** Exercise **
Edit the lines from the one containing "The image size is (828, 802)." through the one containing "pyautogui.click(x=274, y=395)", inclusive, replacing "dropdown arrow" with "dropdown toggle" and leaving everything else untouched.

Records from a data source
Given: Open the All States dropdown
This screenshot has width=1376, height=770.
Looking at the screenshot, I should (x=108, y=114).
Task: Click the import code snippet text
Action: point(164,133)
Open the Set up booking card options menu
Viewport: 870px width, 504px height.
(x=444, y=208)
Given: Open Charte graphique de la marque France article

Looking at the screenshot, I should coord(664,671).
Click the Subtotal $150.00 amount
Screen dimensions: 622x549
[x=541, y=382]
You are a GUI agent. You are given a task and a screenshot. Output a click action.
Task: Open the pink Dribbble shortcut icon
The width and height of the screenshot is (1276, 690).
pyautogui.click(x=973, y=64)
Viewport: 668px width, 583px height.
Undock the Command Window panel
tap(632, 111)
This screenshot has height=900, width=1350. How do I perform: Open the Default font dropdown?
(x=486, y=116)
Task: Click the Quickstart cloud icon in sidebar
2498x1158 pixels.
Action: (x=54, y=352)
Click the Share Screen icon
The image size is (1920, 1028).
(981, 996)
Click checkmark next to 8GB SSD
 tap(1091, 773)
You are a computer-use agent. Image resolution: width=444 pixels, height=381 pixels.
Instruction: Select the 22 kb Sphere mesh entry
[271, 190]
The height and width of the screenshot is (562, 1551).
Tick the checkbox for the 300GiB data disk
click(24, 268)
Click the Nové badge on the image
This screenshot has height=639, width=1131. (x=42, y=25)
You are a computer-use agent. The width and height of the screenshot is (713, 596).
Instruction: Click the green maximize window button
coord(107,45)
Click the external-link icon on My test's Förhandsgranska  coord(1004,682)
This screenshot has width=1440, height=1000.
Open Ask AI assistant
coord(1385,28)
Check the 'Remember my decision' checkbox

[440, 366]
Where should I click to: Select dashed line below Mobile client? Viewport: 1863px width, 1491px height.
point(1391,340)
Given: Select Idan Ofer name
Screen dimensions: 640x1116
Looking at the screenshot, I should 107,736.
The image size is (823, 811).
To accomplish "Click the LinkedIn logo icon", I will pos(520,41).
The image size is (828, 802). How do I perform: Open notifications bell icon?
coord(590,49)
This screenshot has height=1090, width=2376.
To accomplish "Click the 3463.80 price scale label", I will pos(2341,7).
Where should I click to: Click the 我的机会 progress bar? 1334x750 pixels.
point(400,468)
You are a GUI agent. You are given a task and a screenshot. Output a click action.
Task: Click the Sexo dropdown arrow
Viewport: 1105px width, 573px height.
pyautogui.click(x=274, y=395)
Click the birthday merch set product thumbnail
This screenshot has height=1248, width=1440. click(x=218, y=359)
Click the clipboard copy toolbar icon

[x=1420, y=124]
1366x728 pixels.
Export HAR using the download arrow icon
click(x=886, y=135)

** Task result **
The image size is (828, 802). How do I perform: Open notifications bell icon?
coord(590,49)
This screenshot has height=1090, width=2376.
To accomplish "Click the 3463.80 price scale label", I will pos(2341,7).
Where should I click to: Click the 我的机会 progress bar? 1334x750 pixels.
point(400,468)
You are a GUI agent. You are given a task and a screenshot. Output a click action.
Task: Click the Sexo dropdown toggle
Viewport: 1105px width, 573px height.
pyautogui.click(x=274, y=395)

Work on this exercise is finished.